Task prompt – Only the number is wanted: state how many lines of the data below contain the word "list".

Exercise data –
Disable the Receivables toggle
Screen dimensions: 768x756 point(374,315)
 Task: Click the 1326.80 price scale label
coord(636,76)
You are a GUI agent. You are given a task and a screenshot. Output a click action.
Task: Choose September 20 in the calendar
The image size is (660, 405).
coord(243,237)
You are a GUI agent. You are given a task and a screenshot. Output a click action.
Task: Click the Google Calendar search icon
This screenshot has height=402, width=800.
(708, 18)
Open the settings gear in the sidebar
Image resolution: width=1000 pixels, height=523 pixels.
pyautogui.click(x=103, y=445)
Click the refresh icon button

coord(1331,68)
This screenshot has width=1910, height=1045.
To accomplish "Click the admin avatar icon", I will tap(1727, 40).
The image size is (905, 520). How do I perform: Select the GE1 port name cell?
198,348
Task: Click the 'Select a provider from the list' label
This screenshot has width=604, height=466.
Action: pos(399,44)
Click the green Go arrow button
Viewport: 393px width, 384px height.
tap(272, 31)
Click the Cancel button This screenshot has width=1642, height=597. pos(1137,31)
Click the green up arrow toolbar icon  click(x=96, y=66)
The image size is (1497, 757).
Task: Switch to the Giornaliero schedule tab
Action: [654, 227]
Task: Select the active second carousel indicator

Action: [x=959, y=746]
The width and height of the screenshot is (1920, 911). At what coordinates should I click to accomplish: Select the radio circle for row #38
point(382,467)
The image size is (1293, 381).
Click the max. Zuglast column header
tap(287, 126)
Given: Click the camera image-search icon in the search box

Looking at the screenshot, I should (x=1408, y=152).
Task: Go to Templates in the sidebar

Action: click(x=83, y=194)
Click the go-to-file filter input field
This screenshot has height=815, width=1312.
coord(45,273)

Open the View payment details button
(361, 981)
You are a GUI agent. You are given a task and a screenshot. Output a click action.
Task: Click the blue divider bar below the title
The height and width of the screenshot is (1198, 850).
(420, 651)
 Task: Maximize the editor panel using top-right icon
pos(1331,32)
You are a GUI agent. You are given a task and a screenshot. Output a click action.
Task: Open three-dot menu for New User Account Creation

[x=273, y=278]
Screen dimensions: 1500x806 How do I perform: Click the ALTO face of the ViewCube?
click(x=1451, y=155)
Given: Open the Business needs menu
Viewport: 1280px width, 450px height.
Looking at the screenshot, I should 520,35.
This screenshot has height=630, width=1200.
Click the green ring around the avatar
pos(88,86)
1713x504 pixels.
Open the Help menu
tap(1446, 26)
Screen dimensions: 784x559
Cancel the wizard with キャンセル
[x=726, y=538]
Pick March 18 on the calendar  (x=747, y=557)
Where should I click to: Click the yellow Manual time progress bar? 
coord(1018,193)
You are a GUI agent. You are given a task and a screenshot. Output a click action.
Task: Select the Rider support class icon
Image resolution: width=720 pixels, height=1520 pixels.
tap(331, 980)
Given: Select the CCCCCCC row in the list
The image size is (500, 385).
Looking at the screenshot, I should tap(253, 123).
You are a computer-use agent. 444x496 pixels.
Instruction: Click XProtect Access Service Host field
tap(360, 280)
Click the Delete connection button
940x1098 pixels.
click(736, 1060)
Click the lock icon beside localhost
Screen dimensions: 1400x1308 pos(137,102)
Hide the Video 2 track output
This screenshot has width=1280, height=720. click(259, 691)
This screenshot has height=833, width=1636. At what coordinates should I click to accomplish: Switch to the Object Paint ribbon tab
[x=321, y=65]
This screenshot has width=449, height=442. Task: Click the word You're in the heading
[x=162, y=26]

Answer for the task – 2